Fern

Developing More Effective Methods for Assessing Conservation and Livelihoods Outcomes in Forest Landscapes

Funder Canadian International Development Agency through the Canada-CGIAR Linkage Fund
Duration 2008 - 2011
Status Current
Contact

Dr. Brian Belcher, Director

This three-year project was funded in March 2008 by the CGIAR-Canada Linkage Fund, established by the Canadian International Development Agency to strengthen collaboration between the International Agricultural Research Centers of the Consultative Group on International Agricultural Research (CGIAR) and researchers at Canadian universities. The project builds on the skills and experience of the two research partners, the Centre for International Forestry Research (CIFOR) and the Centre for Non-Timber Resources (CNTR), to improve the way that government and non-government conservation and development agencies assess the impacts of their work.

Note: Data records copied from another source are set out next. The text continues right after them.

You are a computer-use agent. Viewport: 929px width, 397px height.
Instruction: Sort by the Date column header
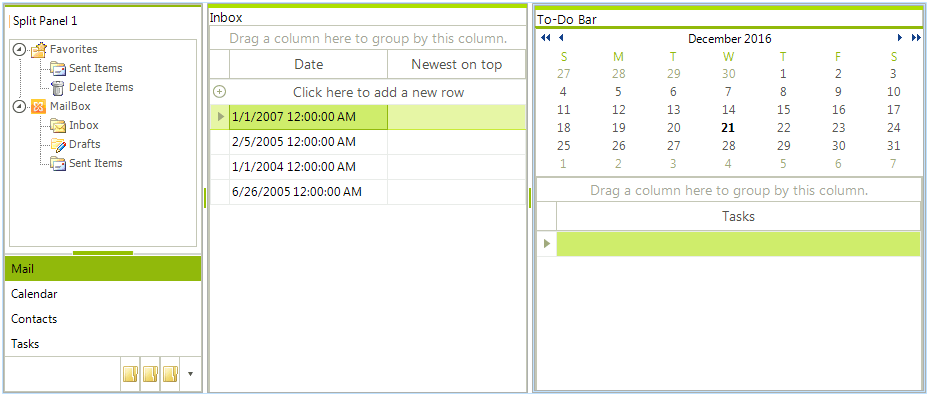[309, 65]
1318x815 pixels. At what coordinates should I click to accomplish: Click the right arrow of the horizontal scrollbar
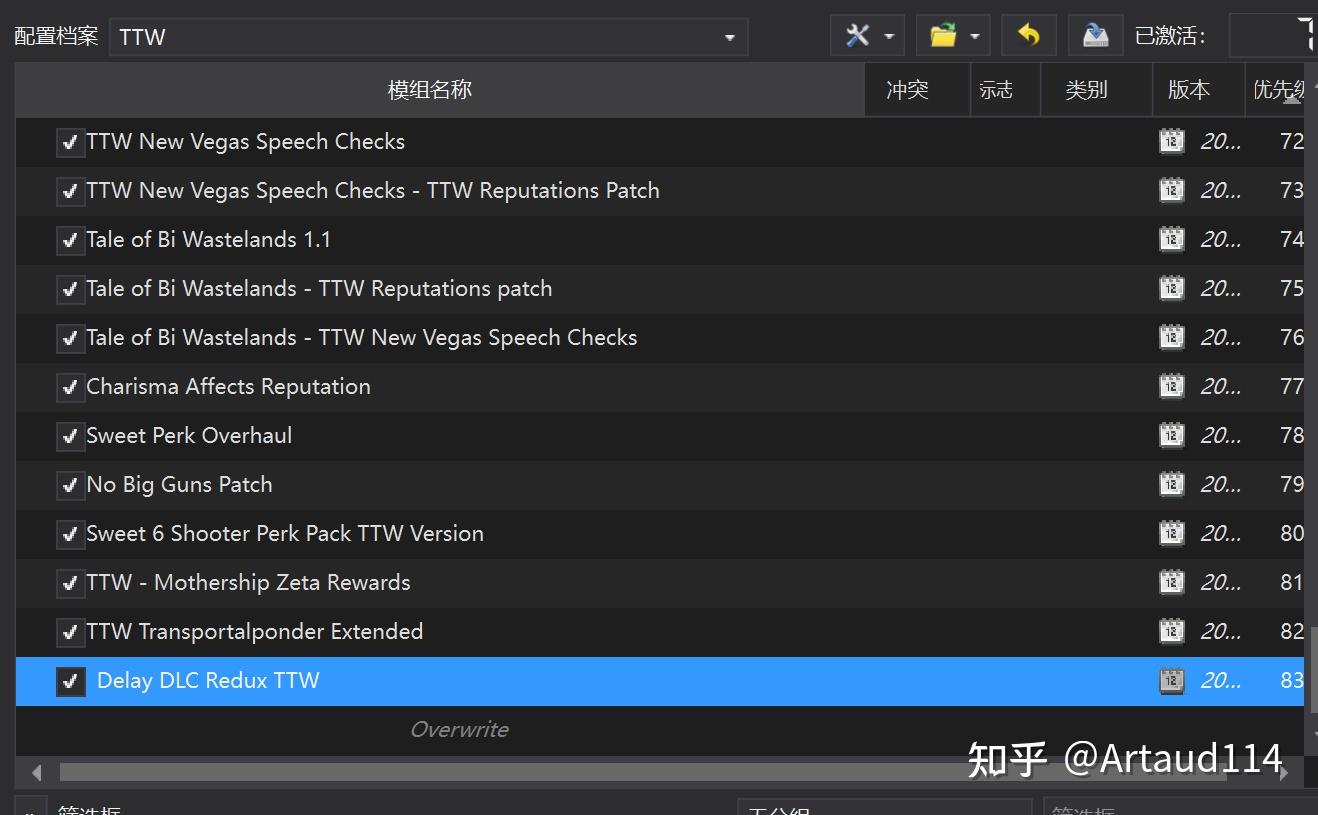(1283, 772)
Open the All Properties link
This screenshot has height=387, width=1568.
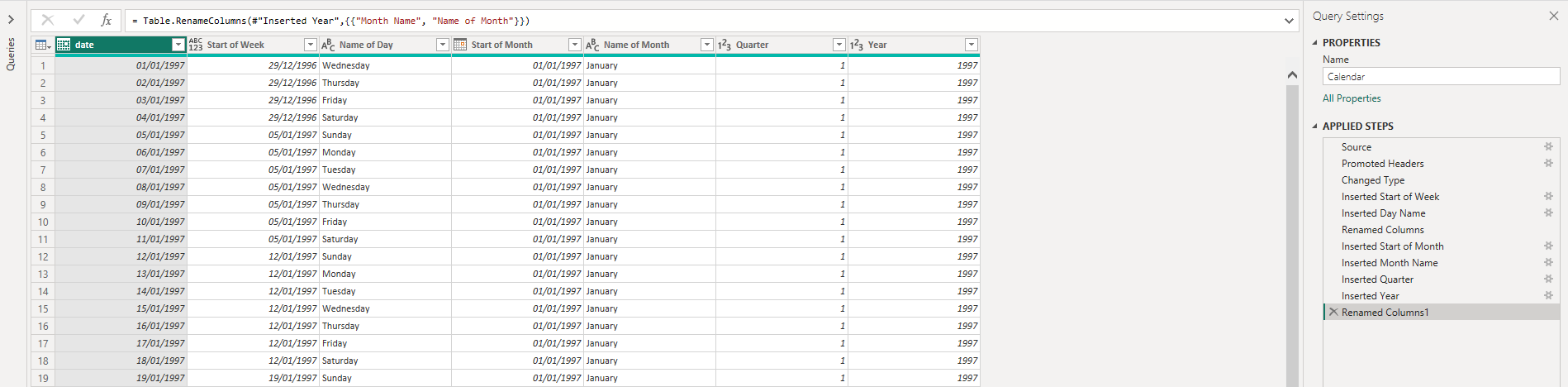point(1351,98)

Important changes have taken place in the way conservation and development programmes and projects are done, but there is an urgent need for better ways to monitor and evaluate their impacts. The shortfall in effective evaluation has happened for many reasons, but one of the most important reasons is simply the lack of good available methods for impact assessment. In many cases the proposed methods are “top-down” and consume vast resources of the implementing agencies. In addition, livelihoods outcomes have been notoriously difficult to measure. For example, the current approaches often have limited ability to answer, or even to ask, questions about where the balance between conservation and development should lie. Hence, there is a great need for a reliable and cost-effective method to estimate current status and conservation and development outcomes. Methods are needed to make the tradeoffs between conservation and development explicit, and to provide platforms for negotiating these tradeoffs.

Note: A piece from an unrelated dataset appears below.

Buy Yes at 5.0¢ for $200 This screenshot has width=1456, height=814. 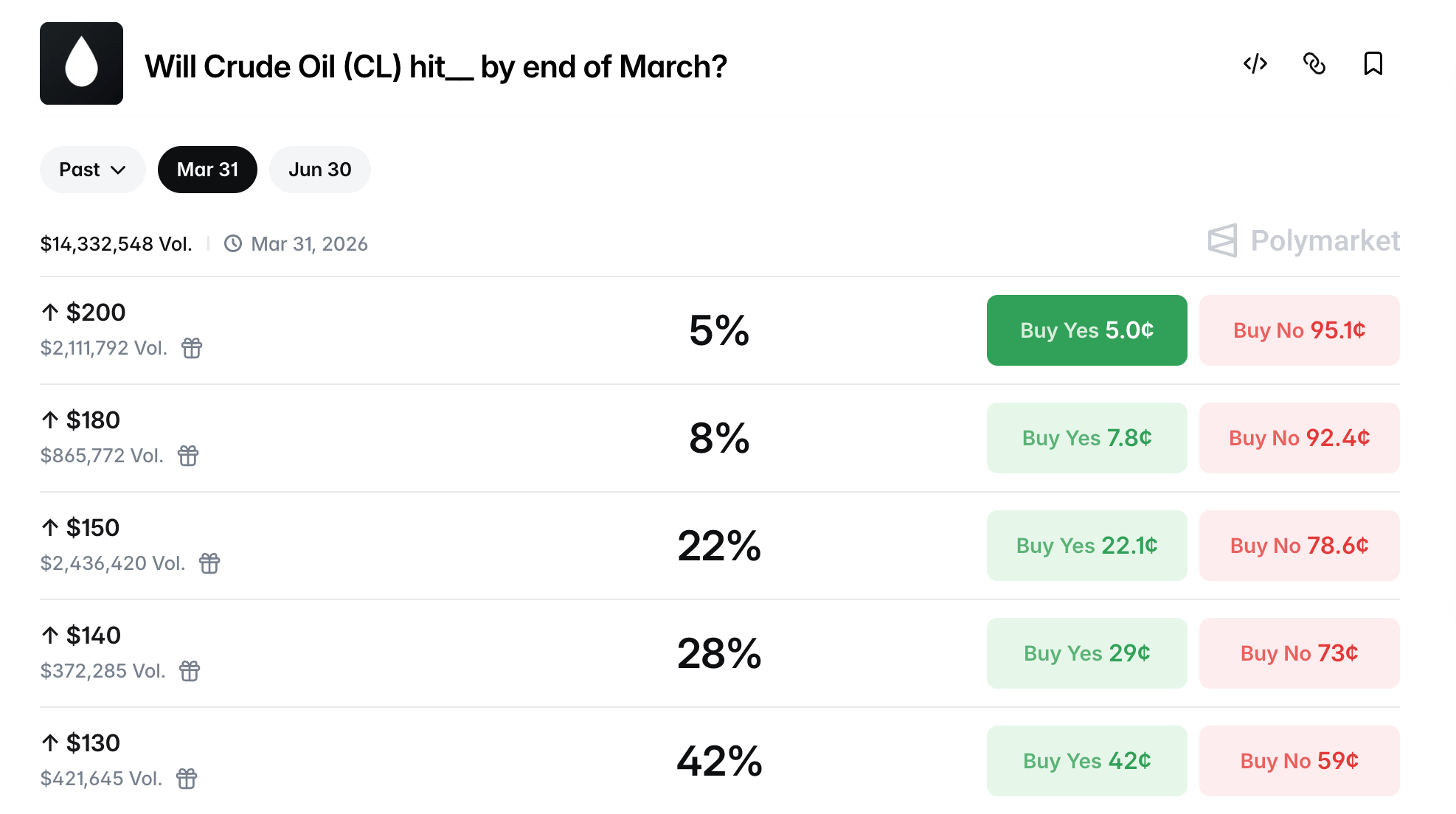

This project aims to improve the environmental and livelihood impacts of conservation and development programmes and projects in forested landscapes by synthesizing current theory and experience with monitoring and evaluation of outcomes and by developing appropriate tools and methods for assessing impact. Working in collaboration with conservation organizations in Lao PDR and Cameroon, through CIFOR projects already underway, and with a CNTR project in Northern Manitoba and Northern BC, the project will also field-test a best-practice approach. It will develop lessons from experiences to date and produce clear guidelines for different kinds of monitoring and evaluation. It is intended that this research will facilitate new ways of conceptualizing projects and it will lead to improved project implementation and to more systematic and effective learning from experience.